I also enjoyed several shorter English-language novels while on the road through Germany, Switzerland, and Austria: Evie Wyld’s dark novel of guilt, All the Birds, Singing; Penelope Fitzgerald’s cruelly comic The Bookshop; Evan S. Connell’s The Connoisseur (on the fatalist helplessness faced by those who find themselves having become collectors); and the great Shirley Jackson’s impossibly funny tale of apocalypse and inheritance, The Sundial, blessedly and finally reissued as a Penguin Classic. Next up, in preparation for a month spent on a cargo ship, is Geoff Dyer’s Another Great Day at Sea: Life Aboard the USS George H.W. Bush.
Julia Sherwood (editor-at-large, Slovakia): I’m afraid I’ll be rather gushing in what I say about Papusza, a wonderful story of a remarkable woman, beautifully and sensitively told.
Drawing on recorded interviews with the Romani poet Bronisława Wajs (1908-1987), known as Papusza (Romani for doll), as well as recollections of her friends, relatives, and supporters, Angelika Kuźniak’s Polish account makes Papusza’s voice sound authentic, retaining just the right amount of spelling mistakes and stylistic quirks of this audodidact (without overdoing the folksiness). Remaining largely invisible, the author tells Papusza’s tragic story with great empathy, from her subject’s perspective, letting her complicated personality come to the fore.

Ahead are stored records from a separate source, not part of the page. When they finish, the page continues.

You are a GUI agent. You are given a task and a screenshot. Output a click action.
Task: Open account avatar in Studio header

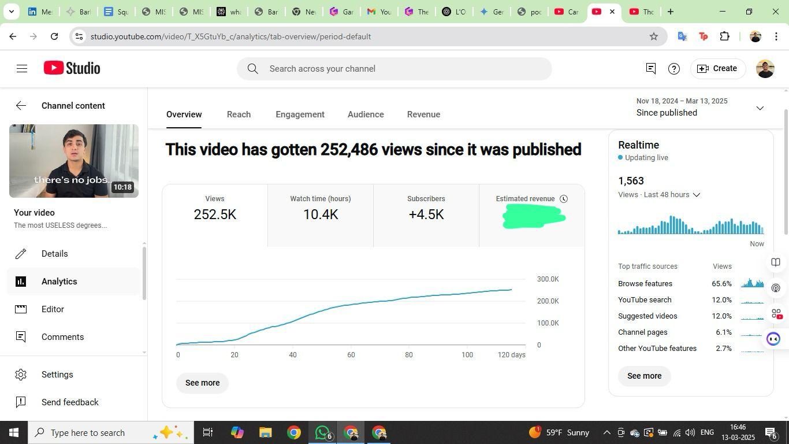point(765,69)
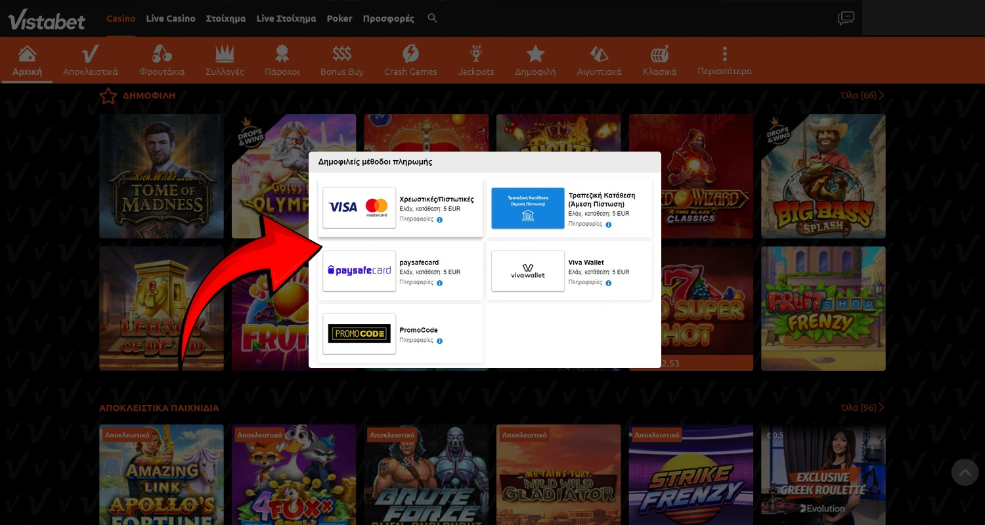Click info icon under Χρεωστικές/Πιστωτικές

[x=440, y=220]
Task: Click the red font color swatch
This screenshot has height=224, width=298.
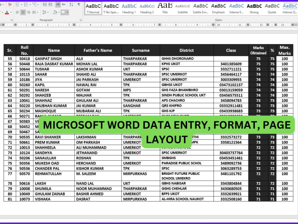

Although Papusza is a slim book (just over 186 pages, including many evocative photographs), the author’s descriptions of the key relationships in Papusza’s life are far from one-dimensional, and her portrait of the Roma community is vivid. This should be compulsory reading today, with xenophobia and anti-Roma prejudice on the rise. Yet Kuźniak depicts the Romani way of life without romanticizing it, showing its macho culture and forced marriages and the fierce tribal codes that Papusza dared to transgress.
The final chapters, which describe how the Roma community expelled Papusza, suspecting she had given away their secret customs and codes, her subsequent isolation and nervous breakdowns and the awful conditions in which she lived, are deeply moving. I finished this extraordinary book with a huge lump in my throat (and can’t wait to see the film).